# [AUSZUG]
= = = = =
Schweizer Tierhaltung im Jahr 2022. (Bild: Bauernverband)

Guten Tag

Die Fakten: 1980 haben die Schweizer pro Kopf rund 64 kg Fleisch gegessen. 2020 waren es 47 kg. Tendenz seit Jahren: konstant um die 50 kg.

Warum das wichtig ist: Dass in der Schweiz trotzdem immer mehr Fleisch konsumiert wird, liegt an der Zuwanderung. Daran ändert die Massentierhaltungsinitiative nichts.

Wenn wir am 25. September über die sogenannte Massentierhaltung abstimmen – es handelt sich um eine linke Volksinitiative – dann werden viele an das Wohl der Tiere denken – und vielleicht ein Ja einlegen.

Tatsächlich sind die Schweizer wahre Tierfreunde – nicht nur ihr Büsi und ihr Struppi liegen ihnen am Herzen, sondern so gut wie jede Kreatur:

  • Wenn wir Strassen bauen, dann graben wir Tunnels für die Kröten und Frösche, damit sie ja nicht aus Versehen auf die Fahrbahn geraten

  • Flusskraftwerke werden nicht bewilligt – ohne dass man sie mit einer Fischtreppe versieht, die es den Fischen erlaubt, an den tödlichen Turbinen vorbei zu schwimmen

  • Wer ein Tier jagen will – und er besitzt durchaus das Jagdpatent – muss sich an Regeln halten, deren Umfang die Bedienungsanleitung für die Apollo-Rakete wohl übertrifft

Deshalb kennt die Schweiz auch eines der strengsten und wohl am entschlossensten vollzogenen Tierschutzgesetze der Welt. Könnten Tiere sagen, wo sie am liebsten leben möchten, dann wäre das wohl in der Schweiz.
= = = = =
# [BEREITGESTELLTE ANGABEN]

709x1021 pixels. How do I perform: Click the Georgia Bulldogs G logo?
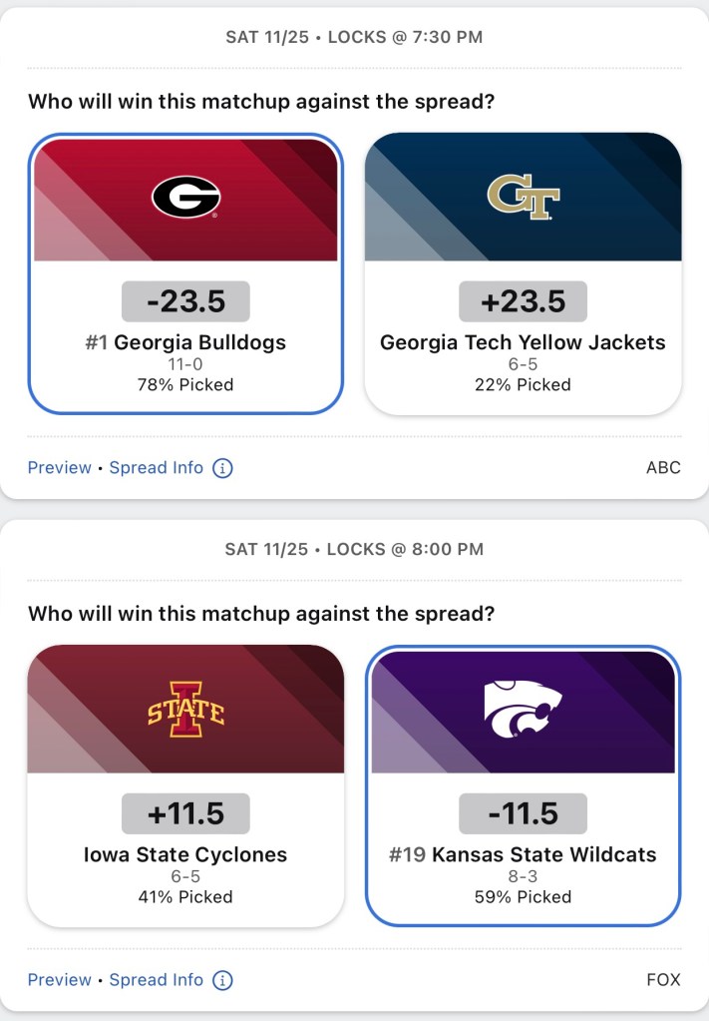point(185,197)
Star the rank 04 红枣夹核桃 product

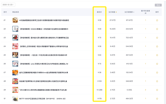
= = = = =
# [SCHRIFTLICHE AUFGABE 1]
Wie viel Fleisch aßen die Schweizer laut dem Auszug im Jahr 1980 pro Kopf?
# [SCHRIFTLICHE AUFGABE 2]
Schreiben Sie aus dem Auszug den Abschnitt ab, der mit „Die Fakten: 1980“ beginnt und mit „die Massentierhaltungsinitiative nichts.“ endet.

# [ENDERGEBNIS 1]
Rund 64 kg.

# [ENDERGEBNIS 2]
Die Fakten: 1980 haben die Schweizer pro Kopf rund 64 kg Fleisch gegessen. 2020 waren es 47 kg. Tendenz seit Jahren: konstant um die 50 kg.

Warum das wichtig ist: Dass in der Schweiz trotzdem immer mehr Fleisch konsumiert wird, liegt an der Zuwanderung. Daran ändert die Massentierhaltungsinitiative nichts.